As the epicenter of mobile money growth, there are also diverse services operating in sub-Saharan Africa including Safaricom’s M-Pesa, MTN
Mobile Money, Orange Money, Tigo Cash or Tigo Pesa, Vodafone Cash, and Airtel Money.

As such, adopting a mobile-first approach will only help banks, says Vahid Monadjem, the founder of the South African-based payments platform
Nomanini. Given African banks’ ranking as second
in the world in growth and profitability “mobile money presents the opportunity to increase payments income as well as earn interest on increased deposits—an income stream which is usually not accessible
to telcos,” Monadjem says. “Ultimately, every dollar of cash that is moved to a digital store of value will land on the balance sheet of a financial institution which can then be lent out multiple times over.”

Monadjem says that in the short run, banks and telcos should engage in “coopetition” with the aim of achieving mutually beneficial results.
These include lobbying for better regulations, increasing shared agent networks, improving their distribution capabilities, besides enhancing
interoperability between wallets.

This mutual cooperation is already evident in Equitel,
which allows Kenya’s Equity Bank customers to ride on Airtel’s infrastructure to send and receive money. Safaricom’s M-Shwari loan product was also
developed with two banks in Kenya. Telcos, increasingly aware of these market-specific needs are also innovating around their approaches: last week, French telecommunications company Orange announced
it would apply for a banking license
to operate through its mobile money platform in eight West African nations.

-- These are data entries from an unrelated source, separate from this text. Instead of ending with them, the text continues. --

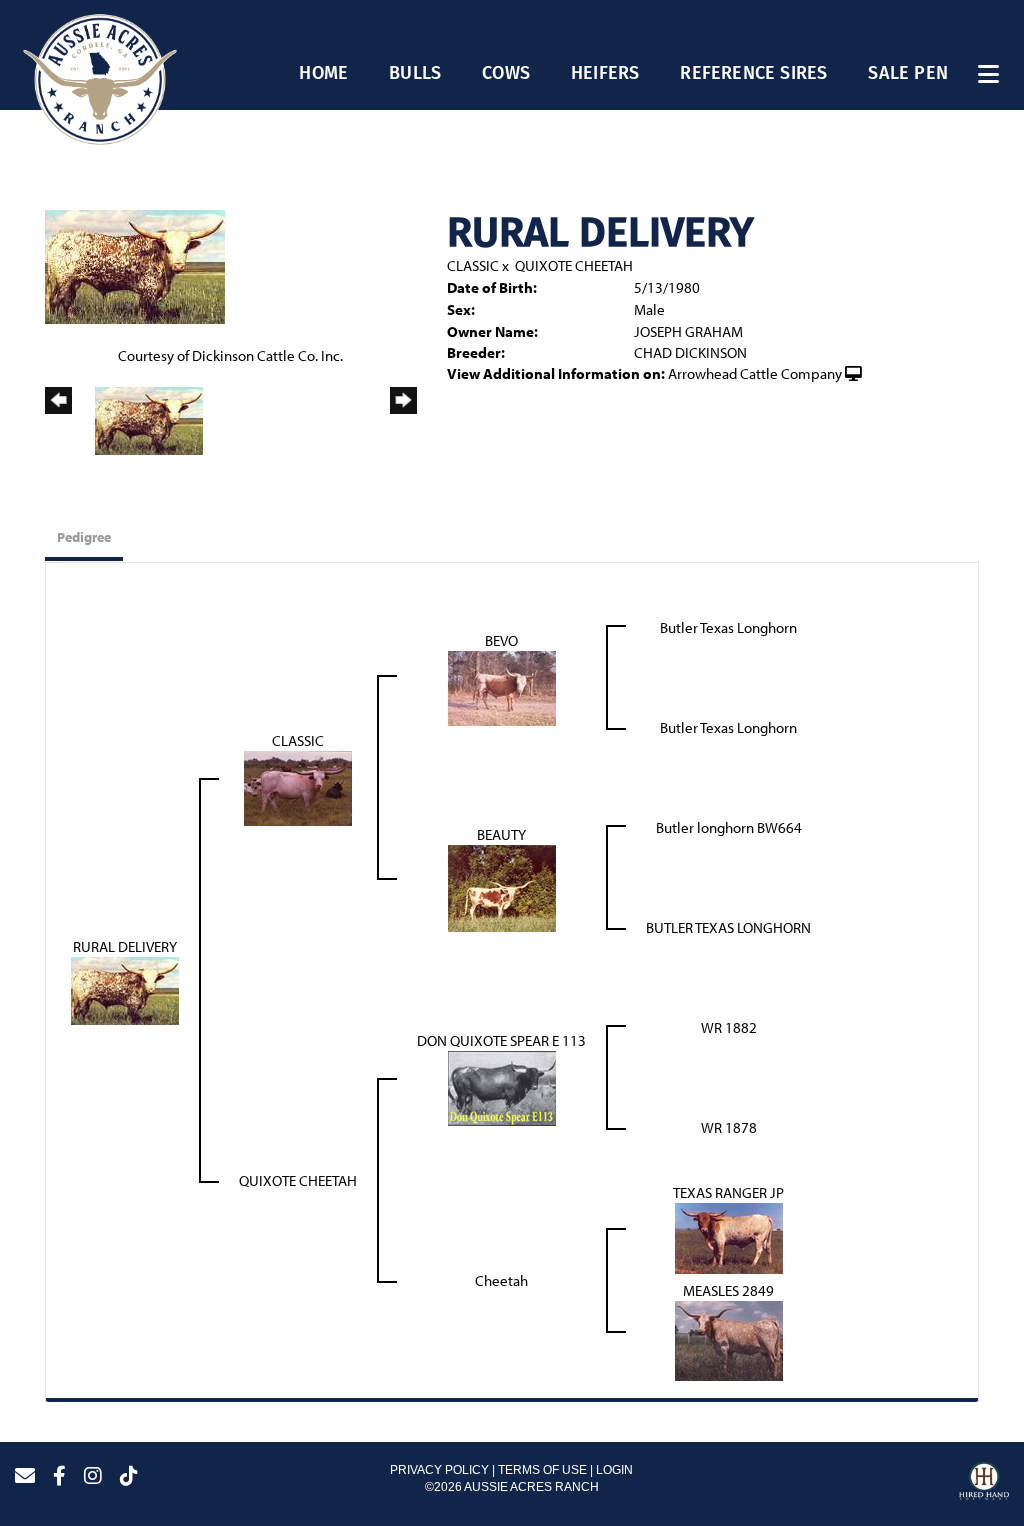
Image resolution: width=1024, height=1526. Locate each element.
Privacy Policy (439, 1470)
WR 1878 (729, 1127)
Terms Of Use (542, 1470)
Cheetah (501, 1280)
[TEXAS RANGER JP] (729, 1236)
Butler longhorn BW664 (729, 827)
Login (614, 1470)
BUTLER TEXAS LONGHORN (728, 927)
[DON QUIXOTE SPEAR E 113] (502, 1086)
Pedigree (84, 537)
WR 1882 (729, 1027)
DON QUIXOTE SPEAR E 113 (501, 1040)
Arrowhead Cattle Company (755, 373)
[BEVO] (502, 686)
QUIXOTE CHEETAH (574, 265)
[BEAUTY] (502, 886)
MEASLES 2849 (728, 1290)
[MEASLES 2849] (729, 1339)
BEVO (501, 640)
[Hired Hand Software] (984, 1484)
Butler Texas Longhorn (728, 627)
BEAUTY (501, 834)
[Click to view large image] (135, 265)
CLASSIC (473, 265)
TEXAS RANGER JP (728, 1192)
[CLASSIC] (298, 786)
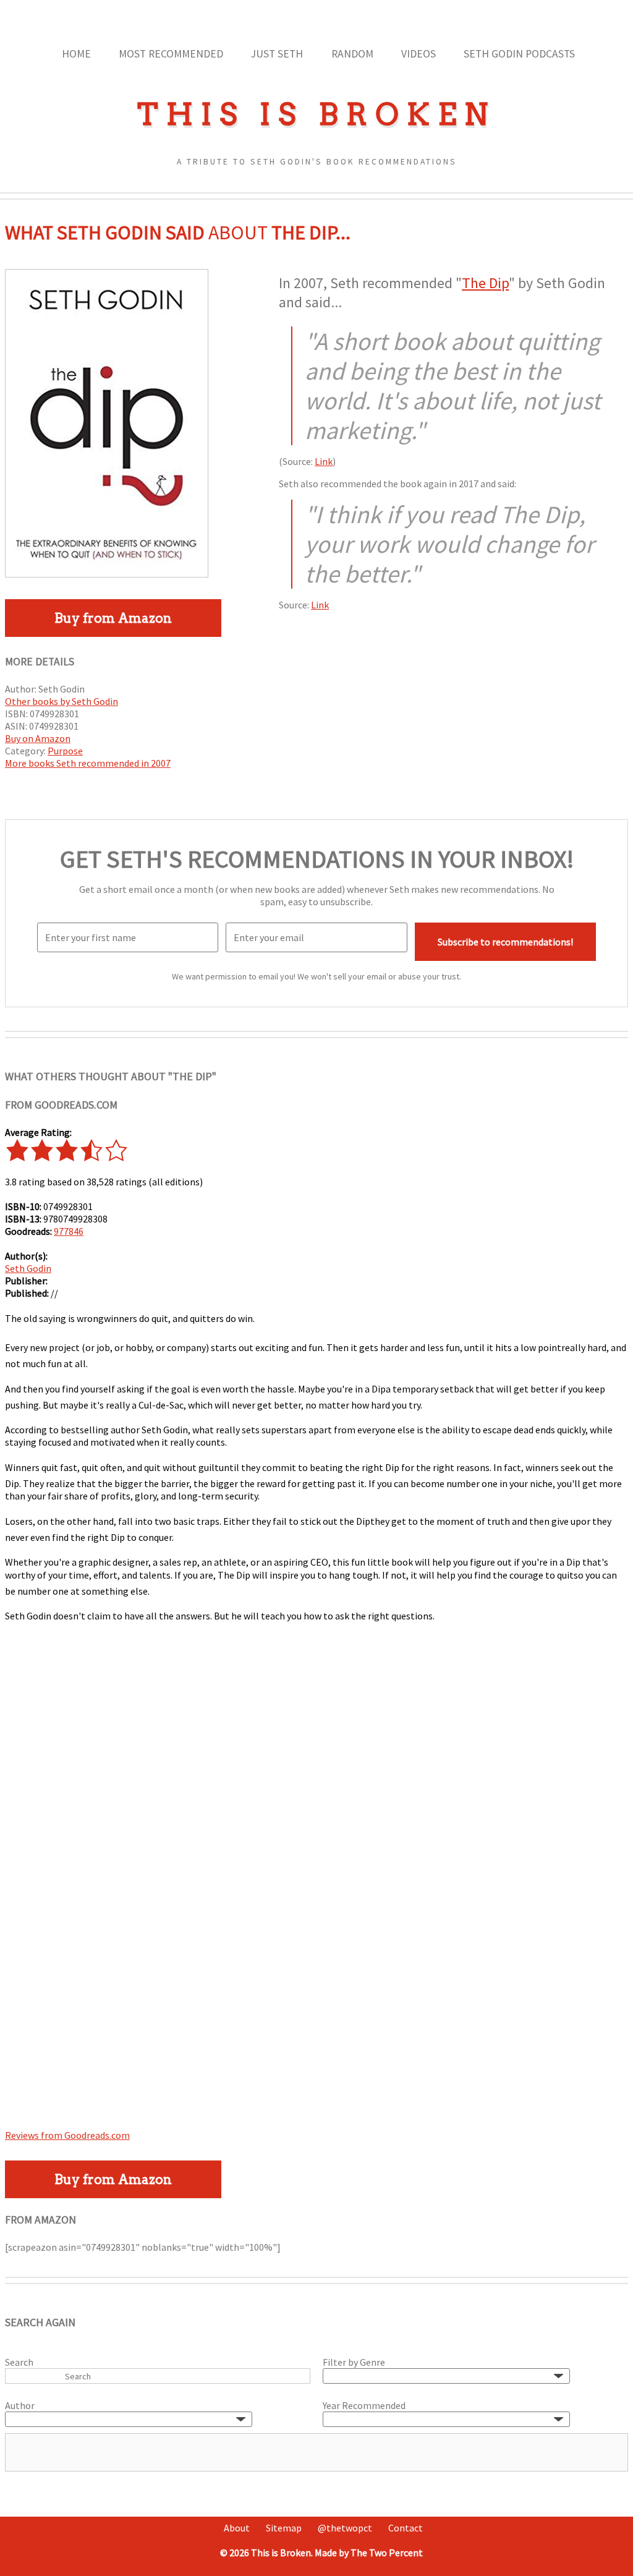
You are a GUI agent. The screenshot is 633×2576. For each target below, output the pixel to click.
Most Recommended (171, 54)
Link (324, 461)
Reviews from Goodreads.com (67, 2135)
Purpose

In many African countries, lower
smartphone prices are driving the digitization of cash and transactions. And if banks gradually build smart solutions for these customers, Monadjem says they could accelerate their own revenue and
increase financial inclusion. “Without a doubt, armed with financing and vast experience around the logistics of handling cash, banks can play a massive role in enabling mobile money while boosting their own bottom line.”